It’s getting harder for people to afford rents, but paying a mortgage is still more affordable on a monthly basis than it was in the years before the housing crisis.
Zillow’s newest affordability report found that rents hit their least-affordable point to date in the second quarter of 2015. U.S. renters can now expect to spend 30.2 percent of their monthly income on rent payments.
In certain markets, the problem is even worse. Renters in high demand markets like Los Angeles, San Jose, Miami and San Francisco can expect to spend more than 40 percent of their monthly income on rent — up over 10 percentage points from historical norms.
Meanwhile, mortgages continue to be affordable for many.
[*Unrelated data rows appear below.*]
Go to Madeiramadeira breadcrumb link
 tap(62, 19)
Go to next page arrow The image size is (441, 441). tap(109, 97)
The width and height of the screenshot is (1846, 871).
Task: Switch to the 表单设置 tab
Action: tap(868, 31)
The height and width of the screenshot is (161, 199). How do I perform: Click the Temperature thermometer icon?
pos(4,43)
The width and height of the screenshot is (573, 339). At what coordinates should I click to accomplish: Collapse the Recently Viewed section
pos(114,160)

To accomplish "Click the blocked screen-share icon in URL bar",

Buyers now should expect to spend 15.1 percent of their income on a mortgage payment. In the years before the real estate bubble and burst, borrowers could expect to spend around 21.3 percent of their monthly income on a mortgage payment.
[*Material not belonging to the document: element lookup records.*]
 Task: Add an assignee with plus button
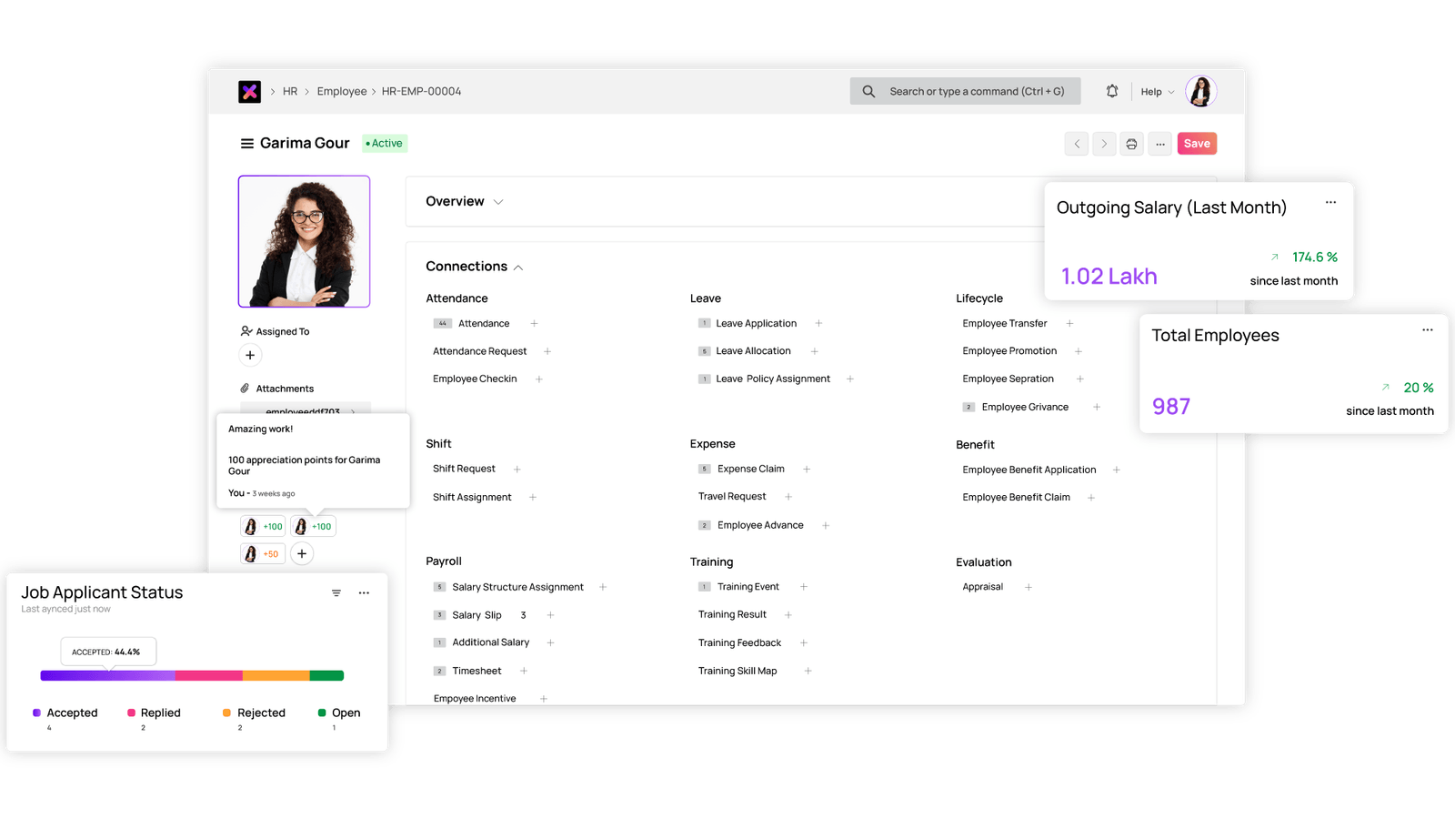pyautogui.click(x=250, y=355)
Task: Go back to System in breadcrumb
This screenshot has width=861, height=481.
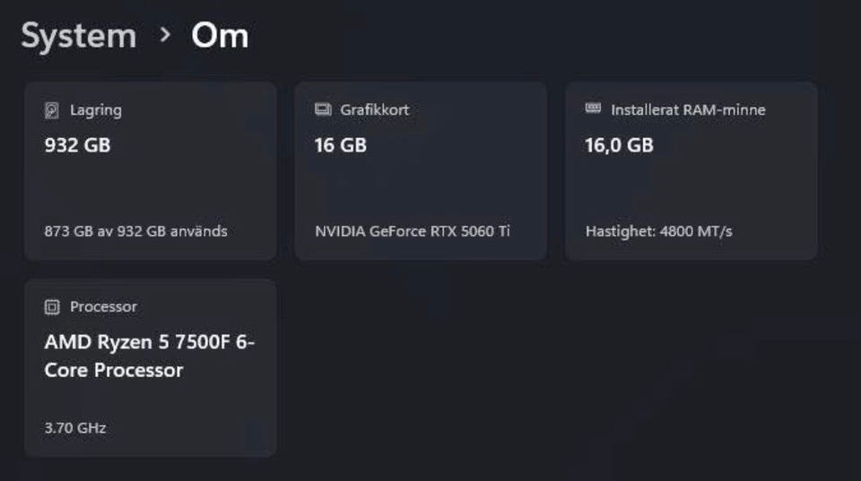Action: (x=79, y=37)
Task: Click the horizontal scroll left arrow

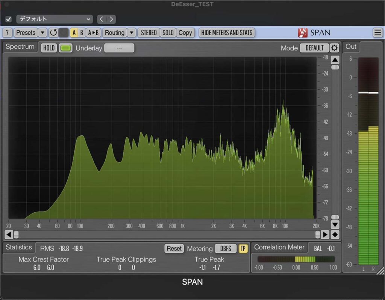Action: (9, 234)
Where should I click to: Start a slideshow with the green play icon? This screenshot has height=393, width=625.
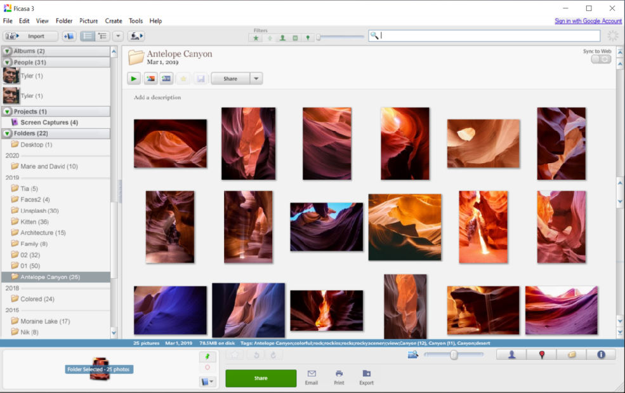click(133, 78)
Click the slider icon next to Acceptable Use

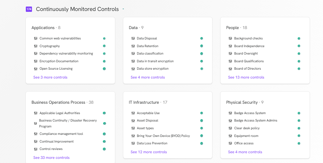pos(133,113)
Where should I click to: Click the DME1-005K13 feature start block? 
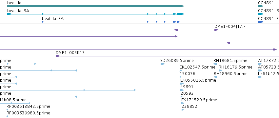[58, 56]
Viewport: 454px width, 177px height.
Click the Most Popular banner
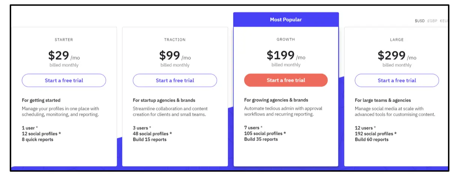point(286,20)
Even if mortgage rates go up to six percent, buyers in most metros can still expect to spend less than 30 percent of their income on mortgage payments, according to Zillow’s quarterly report.
With mortgages being more affordable than rents, it’s a good time to buy — as long as you can afford a down payment, said Zillow Chief Economist Dr. Svenja Gudell.
“There are good reasons to rent temporarily — when you move to a new city, for example — but from an affordability perspective, rents are crazy right now,” Gudell said. “If you can possibly come up with a down payment, then it’s a good time to buy a home and start putting your money toward a mortgage.”
However, saving for a down payment can be difficult when rents are unaffordable. Some overdrawn renters are skimping on health care, let alone saving to buy a home.